You should also note that the court elides a central piece of hearsay in its putative application of the first rationale in Alito’s concurrence–that the outside lab report was not offered for the truth of the matter asserted. In particular, Cellmark, not Witucki, created the DNA profile of the semen found on the swabs; Witucki just checked the profile against the DNA database and found a match with Deadwiller. (¶¶2, 5, 11-12). Thus, the accuracy–the truth–of the DNA profile created by Cellmark was crucial in identifying Deadwiller. By basing his opinion on Cellmark’s profile, Witucki’s testimony both assumed and conveyed to the jury the accuracy of the profile. Cellmark’s report therefore effectively included the statement “This is an accurate DNA profile” and offered if for the truth of the matter asserted.

While the majority opinion refers in passing to this aspect of the Cellmark report (¶¶2, 5, 11-12, 32), its analysis of the “not-for-its-truth” rationale completely ignores it. Instead, the court considers only whether Cellmark’s report was used to show the profile was produced from the swabs of the victims. (¶33). Pointing to other evidence establishing chain of custody for the swabs (¶¶9-11), the court says Witucki’s testimony was not offered to prove chain of custody and, voila, there’s no confrontation problem. Pretending that the only salient hearsay in the Cellmark report is about chain of custody makes the confrontation problem look minimal, when in fact it is not.

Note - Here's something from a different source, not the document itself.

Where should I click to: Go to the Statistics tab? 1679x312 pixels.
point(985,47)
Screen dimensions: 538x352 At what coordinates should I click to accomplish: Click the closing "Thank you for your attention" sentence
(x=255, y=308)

The Alito plurality also downplayed this aspect of the hearsay in the outside lab report (cf. the Williams dissent, 131 S. Ct. at 2270, and Mnookin and Kaye, at pp. 19-24). It held the expert was not repeating the laboratory’s out-of-court statement for its truth as to the accuracy of the DNA profile it produced, but only explaining the assumptions for her opinion. 132 S.Ct. at 2238. The plurality view did not command a majority, as both Thomas’s concurrence and the four dissenters found the expert’s testimony as to the DNA profile developed by the laboratory was admitted for its truth, thus depriving Williams of his right to confrontation. See id. at 2256-59 (Thomas, J., concurring in the judgment); id. at 2266-70 (Kagan, J., dissenting). If you are litigating a case like this, stressing that the testifying analyst’s opinion assumes the truth and accuracy of the work of the non-testifying analyst may help assure the court confronts the real issue in these cases.

The upshot, then: If your case is “substantially identical” to Williams’s or Deadwiller’s, the result in Williams controls. If you can factually distinguish your case, take your cue from the Williams dissent, 131 S. Ct. at 2265-68, and argue for the application of Melendez-Diaz v. Massachusetts, 557 U.S. 305 (2009), and Bullcoming v. New Mexico, 564 U.S. ___, 131 S.Ct. 2705 (2011), which held that admission of reports of the lab analysis violated the defendant’s right to confrontation. The state will cite Barton to argue Melendez-Diaz and Bullcoming don’t apply because  the non-testifying analyst’s report won’t be admitted. The response is that the confrontation right applies with full force even where the report isn’t admitted because the out-of-court statements will be indirectly recounted by, or their substance is implied by or conveyed through, the testifying witness. United States v. Meises, 645 F.3d 5, 21 (1st Cir. 2011); Ocampo v. Vail, 649 F.3d 1098, 1108-13 (9th Cir. 2011); State v. Swaney, 787 N.W.2d 541, 554 (Minn. 2010). In the meantime, we have to wait for another case to clarify the law. Maybe it will be State v. Michael Griep, 2009AP3073-CR, recently certified to the supreme court, which presents the issue in its starkest form, on facts very different from this case and Williams: One analyst testifying as a surrogate for another because, having done no independent analysis, the testifying analyst relies exclusively on the work product of the absent analyst.